"Sous un maillot qui se porte avec fierté, si tu le portes; il faudra le mouiller !" Fan's Club Fribourg Gottéron

28 novembre 2012

L’image qui choque


Lukas Gerber couché sur la glace et tous les Genevois regardant ailleurs. McFred
Lukas Gerber est K.-O. Attirés par une bagarre, les Genevois regardent dans une autre direction sans se préoccuper du malheureux.


L’image de Lukas Gerber, inanimé sur la glace après une charge violente de Samuel Friedli, a choqué toute l’enceinte de la BCF-Arena assistant au match entre Gottéron et Genève samedi dernier. Lundi matin à l’heure du café, la photo tirée par McFreddy et publiée dans ces colonnes a même interpellé des lecteurs qui ne s’intéressent pas forcément au sport. Un homme, un hockeyeur exerçant le même métier qu’eux est au sol et les Servettiens regardent tous dans une autre direction. Une attitude que certains n’hésitent pas à assimiler à un manque de respect. Tentative de décryptage.

«En découvrant cette image, j’ai dit: «wouaw», souligne Alain Wicht. Le photographe de «La Liberté» ajoute: «J’ai ressenti une chose: l’être humain passe après un enjeu tout relatif.»

Les yeux sur la bagarre

L’arrêt sur image, d’une fraction de seconde, permet aussi de deviner l’arbitre avec le sifflet à la bouche, occupé à interrompre le jeu. «Peut-être que les joueurs genevois regardent ailleurs parce que leur esprit est attiré par autre chose», analyse Romain Ducret, psychologue du sport spécia-lisé dans le coaching mental des professionnels.
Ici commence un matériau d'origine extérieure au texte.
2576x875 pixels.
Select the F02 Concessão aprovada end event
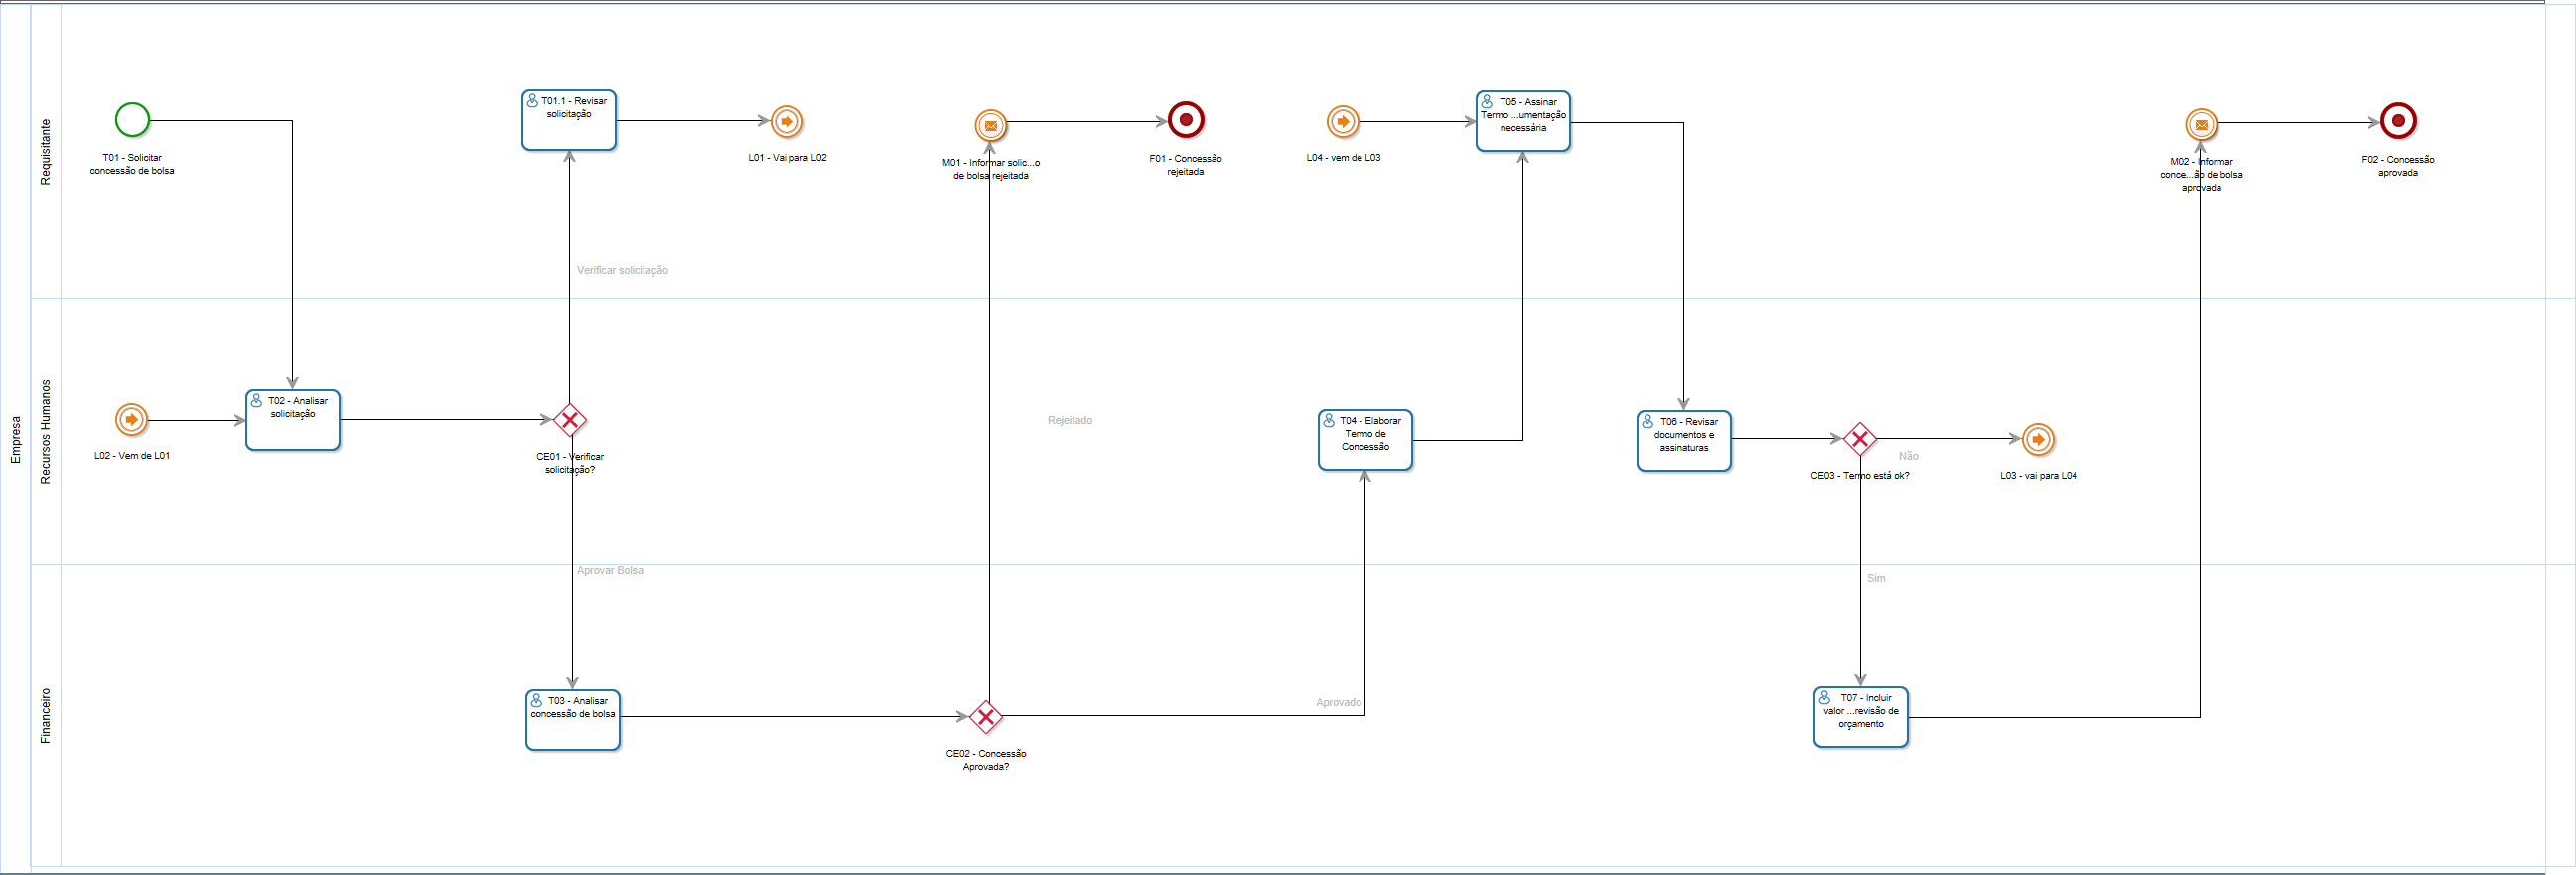(2398, 121)
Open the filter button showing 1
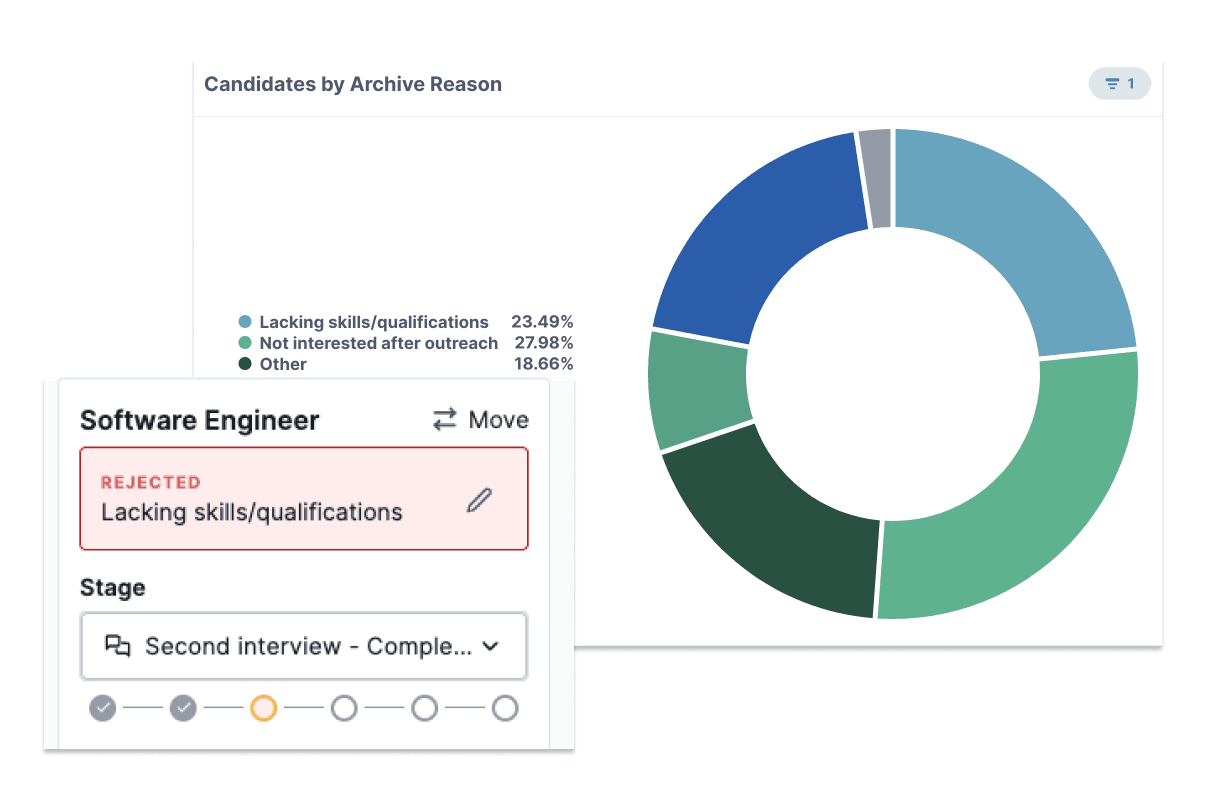 click(x=1119, y=84)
Sans mandat officiel de clubs, le Fribourgeois s’occupe de Dragons mais aussi, notamment, d’Aigles. A chaque fois à titre privé. «Je laisse mes origines de côté. Je n’ai pas de parti pris», assure-t-il. «Dans le cadre de ma profession, je me dois de rester objectif. Et il n’est pas objectif d’affirmer que les Genevois n’ont aucune considération pour l’adversaire au sol. On ne peut pas toujours tout expliquer. Leur attitude peut aussi démontrer une certaine honte. On fuit le phénomène du regard… Cela peut être tant de choses.»
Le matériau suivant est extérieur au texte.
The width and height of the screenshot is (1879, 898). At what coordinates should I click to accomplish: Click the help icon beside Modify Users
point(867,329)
En l’occurrence, tout le monde suit du regard une bagarre venant d’éclater vers le banc fribourgeois, en prolongement de l’action de l’agression sur Gerber. Personne ne se préoccupe du sort du blessé. Un peu comme le boxeur qui vient de battre son adversaire d’une fulgurante droite et qui ne s’en préoccupe plus. «Sur un ring, le K.-O. fait partie du jeu. On ne peut pas comparer», réagit Romain Ducret.

Lukas Gerber sans réaction, puis évacué sur une civière: la scène a jeté un froid dans les travées de la patinoire fribourgeoise. Le contraire aurait interpellé Romain Ducret. «J’ose espérer qu’il reste, chez les gens, un minimum d’empathie! Je constate qu’une blessure – je ne parle pas de la fracture d’un doigt ou d’un autre cas courant – marque toujours les esprits. Une perte de connaissance et le sang qui coule, ça rend triste. Et cela crée automatiquement un climat de choc. Fort heureusement. Si l’ensemble des gens s’en «foutaient», ce serait inquiétant. Il serait dangereux d’ignorer ce genre de scène. On sait que le sport est émotionnel. Il faut tout faire, dans les clubs, pour garder une certaine humanité. Une blessure peut être plus grave en hockey qu’en football. On peut détruire la vie à plus ou moins long terme. Les conséquences de certains gestes peuvent être tragiques.»